> Required work
Starting at the line with "You are a computer-use", copy each line through the last one below exactly as written, without any pictures.

Data entries:
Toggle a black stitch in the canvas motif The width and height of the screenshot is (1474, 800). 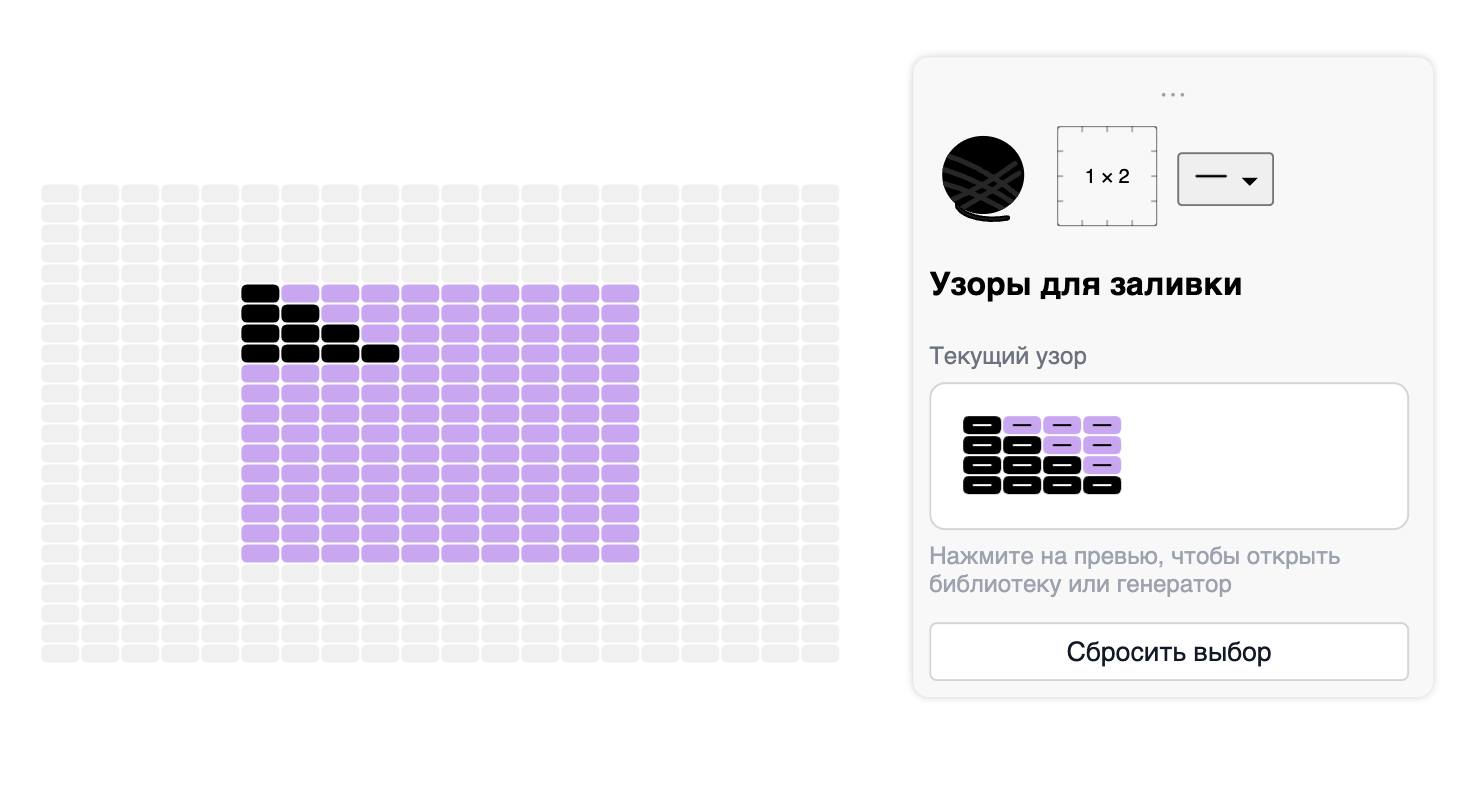pyautogui.click(x=260, y=292)
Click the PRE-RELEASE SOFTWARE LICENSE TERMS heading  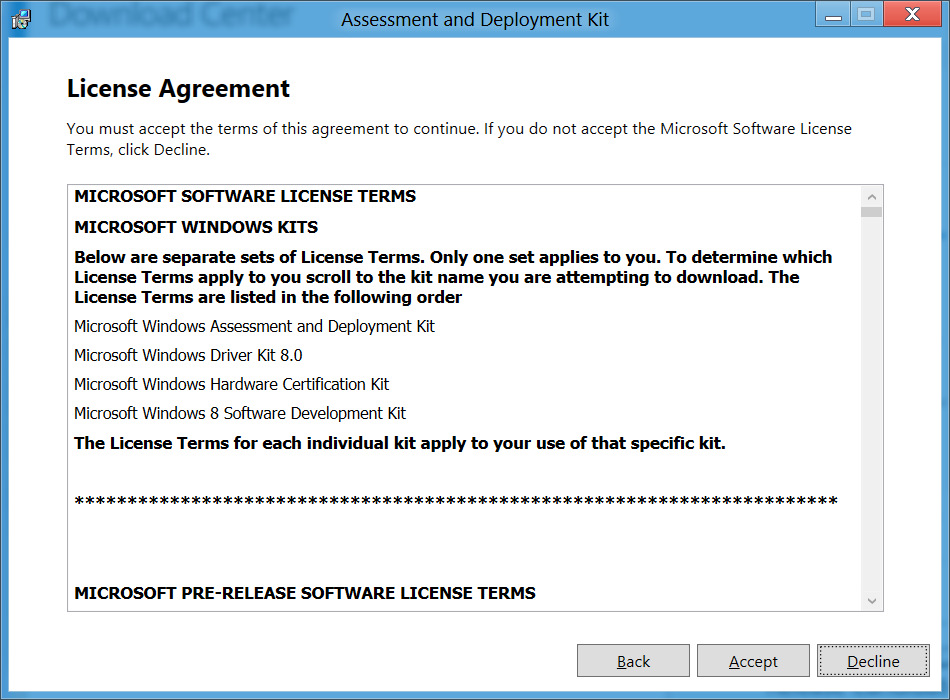click(305, 593)
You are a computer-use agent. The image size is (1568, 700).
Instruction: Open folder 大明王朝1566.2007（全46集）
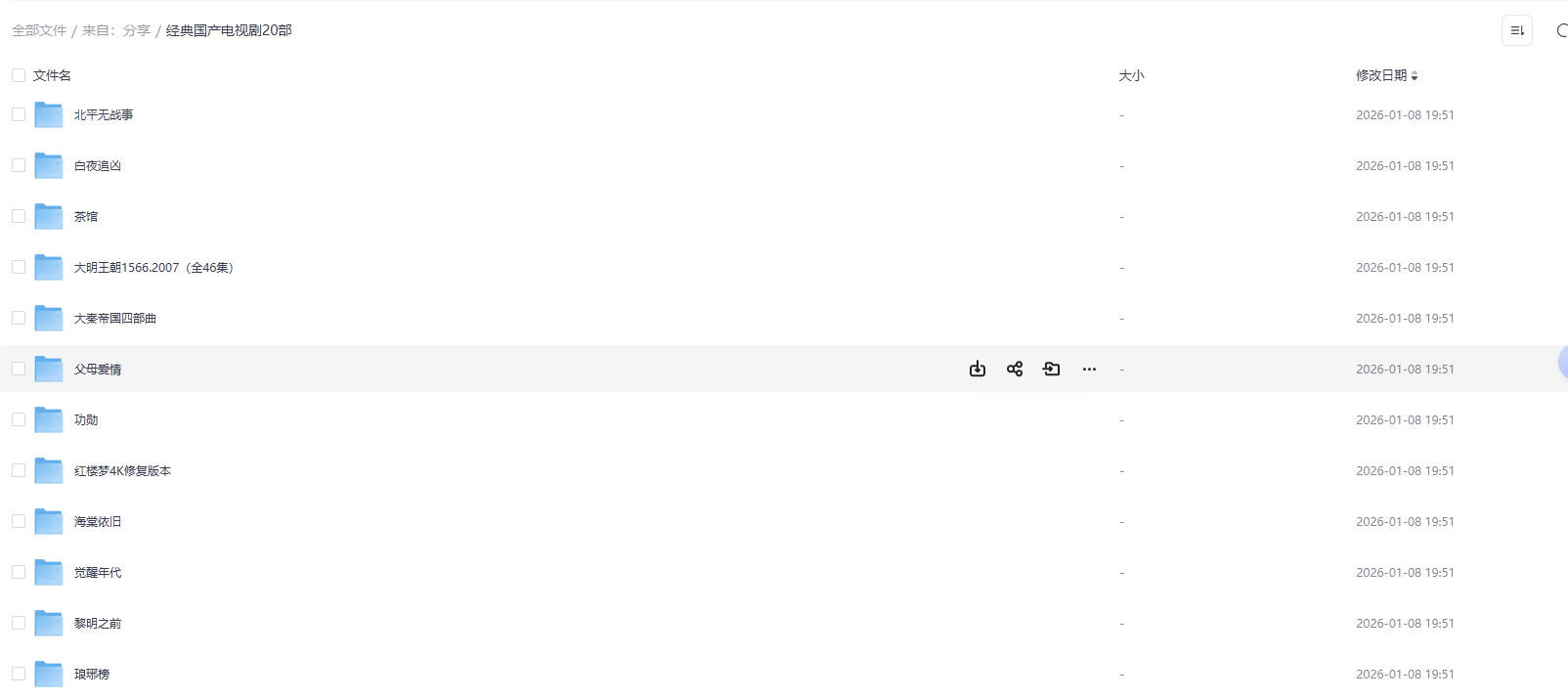click(x=153, y=267)
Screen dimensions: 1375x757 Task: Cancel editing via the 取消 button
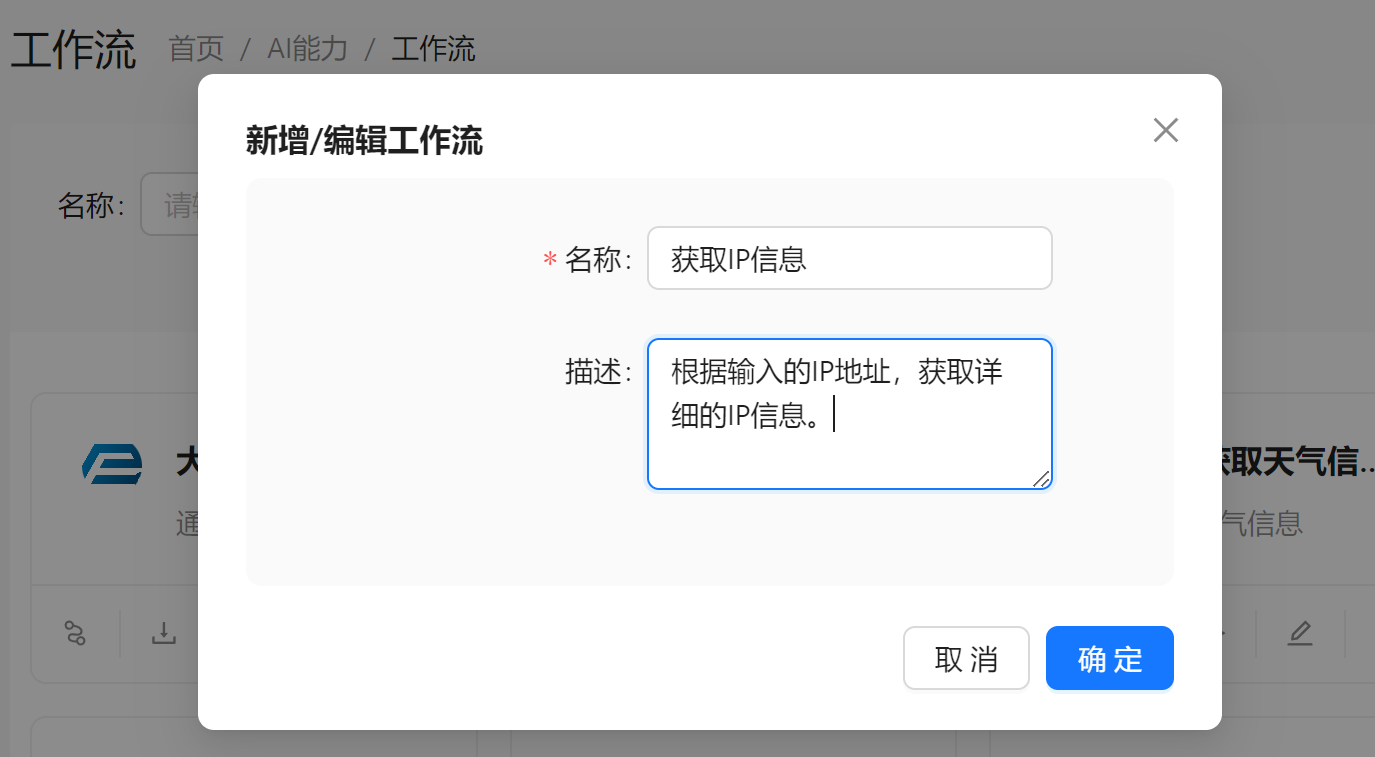(x=966, y=657)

> Your solution
You are a computer-use agent. The image size is (1568, 700).
Instruction: Open folder 大明王朝1566.2007（全46集）
click(x=153, y=267)
Screen dimensions: 1375x757 Task: Cancel editing via the 取消 button
(x=966, y=657)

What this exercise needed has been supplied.